Another, probably the biggest fault of the GC, is that they are much like a gentlemen's agreement, between parties willing to fight hard but fair - as fair as a war can be (not much); withouth descending into barbarism and gratuoitious cruelty, at least.
But this is going to work only when all the adherents to the GC share similar basic moral and ethical values, a similar consideration for human life and so on.
The GC was first devised in the West, and it is thus based on Western values, which in turn descend mostly for Judeo-Christian values, plus a more pragmatic strain.
If your enemy does not have similar basic values (eg, he consider good and right to use the beheading of prisoners and hostages as propaganda tools), the rules expressed in the GC won't do much good. A telling example comes, again, from WWII: about half of the Americans taken prisoners by the Germans survived, but only 10% of those taken by the Japanese survived.
So you see, despite Nazism, the Germans had basically the same culture as the Americans, and they considered that the prisoners were to be treated fairly well.
On the other hand, the culture of Japan was alien, evolved in almost total isolation from Europe with a very different set of values. So the Japanese committed horrible atrocities like the March of Bataan and the Tahiland-Burma railway, and generally treated the prisoners much worse.
Another circumstance to notice is that the Japanese used plenty of kamikaze, while the Nazis had a few suicide squads only at the very end of the war.

Nowadays, the same sort of alien butality and barbarism is a distinctive tract of the Islamists. It has its roots in the Arab tribal culture, even more ancient than Islam - but it seems that this latest layer made things even worse. It's not that they are not rational, but they play by totally different rules. Rules which say that it's OK to slaughter infidels in front of a camera, or to brutalize and then massacre schoolchildren.
The Geneva Convention will not work with them, because they do not recognize the founding principles of it, it's that simple. And asking for the western forces to strictly comply with the GC while the enemy does not, means putting them in a position of inferiority.
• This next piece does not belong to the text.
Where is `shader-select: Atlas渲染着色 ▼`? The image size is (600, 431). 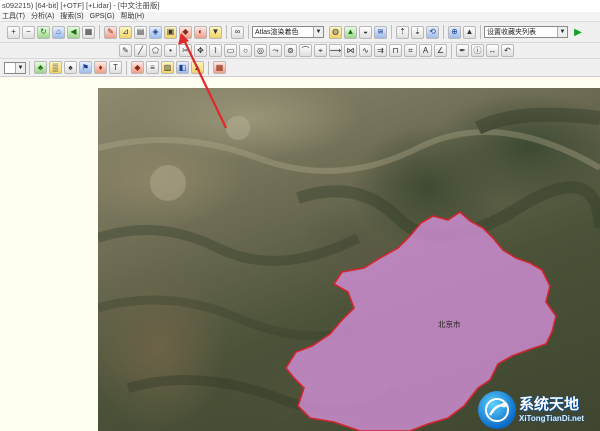 shader-select: Atlas渲染着色 ▼ is located at coordinates (288, 32).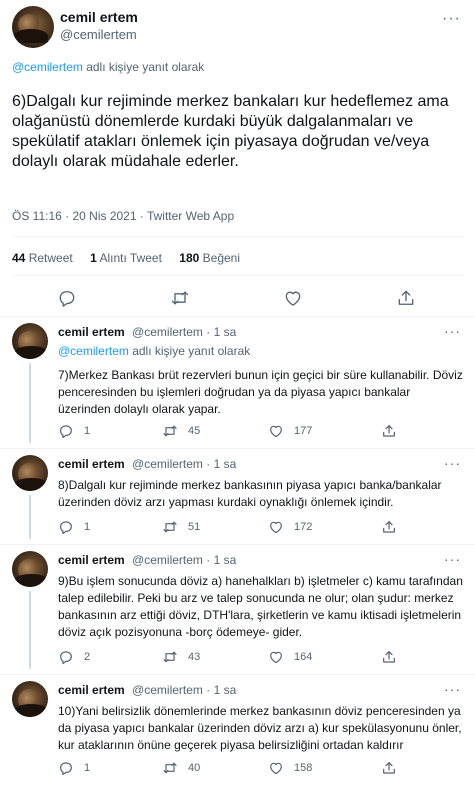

It is about time to revamp the Geneva Conventions and adapt them to the current state of the world, if we want them to mean something anymore.

Update 03/12: Another trait of the islamist forces is that they routinely use mosques, schools and hospitals as command and control centres and weapons and ammo dumps; their snipers fire from the minarets; Red Crescent ambulances have been spotted many times while carrying weapons and fighters.
New rules of war, in my opinion, must take these differecnies into consideration, and state clearly that if you fight dirty, you will lose protection under the rules of war.